I finally realized what my purpose is while shaving my legs in my stand-up shower. Sometimes, massive soul downloads happen this way; when you least expect it, and when your body is in a completely uncomfortable position.
I washed my body, avoiding the task of retro fitting myself into the tight space of my stand up shower. As I went to lift my leg to brace my foot up against the wall, I realized that I exerted a little more effort than usual. I’ve noticed this about myself lately. I need extra nudges, I guess it comes with getting older. Now I know what you would say. Cristina, you’re 40! But I feel as if I’ve lived longer than that. I’ve certainly seen more than I should have given my childhood and adolescence.
In that moment, I asked myself “How many times have I done this? Shaved my legs, I mean?” I immediately had a flashback of when I shaved my legs for the first time. The night before going to an amusement park. I wanted to wear shorts. I was 11.
Have I really carried everything with me for this long? The shame, regret, sadness, anger, until I really began to feel the extra effort required of my body? 40? Really?” At the Sagittarius Full Moon last week, I wrote down everything that I had been carrying with me emotionally. The wounds are some I wouldn’t wish on anyone. Ever.

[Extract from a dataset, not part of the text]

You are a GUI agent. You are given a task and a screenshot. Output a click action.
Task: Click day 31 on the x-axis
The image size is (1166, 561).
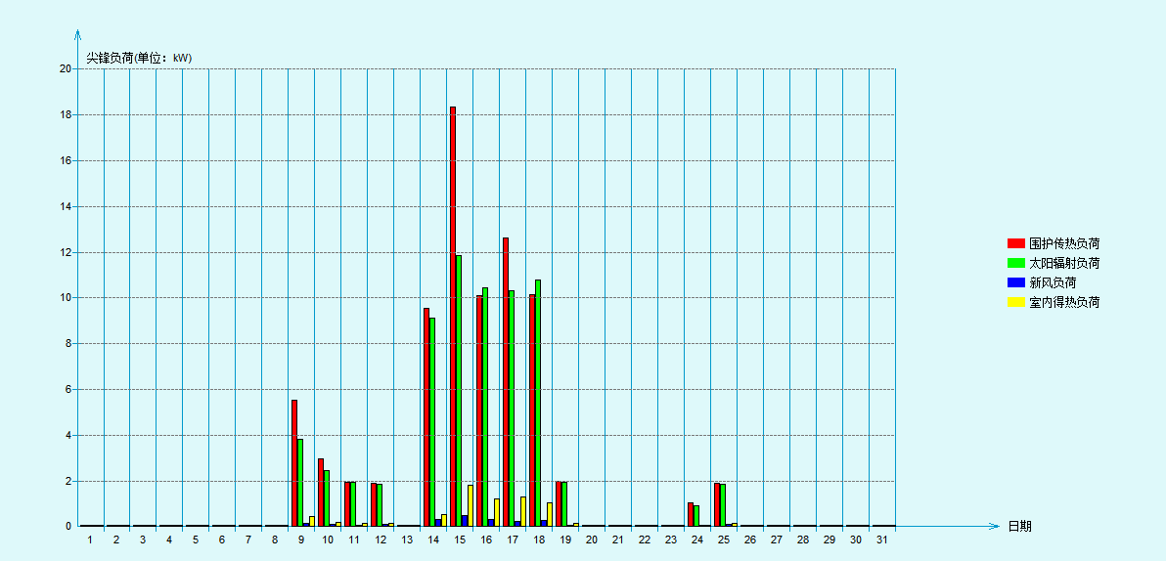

As much as I had scoffed the idea of writing down the baggage, I finally embraced it and then set the list on fire. I knew my reluctance was because if I saw it on paper, then it was real. I wrote as quickly as I could to make sure I didn’t miss anything.
The shift I felt as I saw it burn was immediate. Like the sun breaking through the heaviest, stormiest clouds. Here I thought I had gotten past all of it. I am pretty put together, or so people have said. There are times when even my husband says “I don’t know how you made it out of that family and life, to be as you are now.” I didn’t know either until I braced my leg against the slippery tile wall.
I am a walking cautionary tale. I am here to share the gift of my wounds, my freedom and all of the lessons in between. I feel so strongly that I want to keep people, women especially, from carrying around shame and guilt for longer than they need to. Shame is the silent killer for us. For me. It’s so sneaky and small. It comes in the night when we are trying to sleep and embeds itself in our psyche, like a tick digging under an unsuspecting dogs’ skin in the summer. It slowly sucks the marrow of our dreams, hopes, strength, courage and wisdom. It chips away at our rightful experience to take up space in this world, to be as we are, no more, no less. To embrace ourselves with such authenticity that we teach others how to embrace us with the same care and delight.
I’ve been through some shit, and I’ll tell you this, I shouldn’t be sane. I shouldn’t be kind. I shouldn’t be a doting mother. I shouldn’t have a deeply committed marriage. No one would be surprised if I was in jail, on drugs, or dead.
My husband came up with the tagline for this blog. I finally found my calling as a yoga teacher (in training), writing, being a mother, and sharing my tarot reading gifts through the lens of my trauma. He said “it’s like you’re no longer stuck in traffic, babe.” I’m not. And neither are you.
I am here to hold space for you, for me, for us.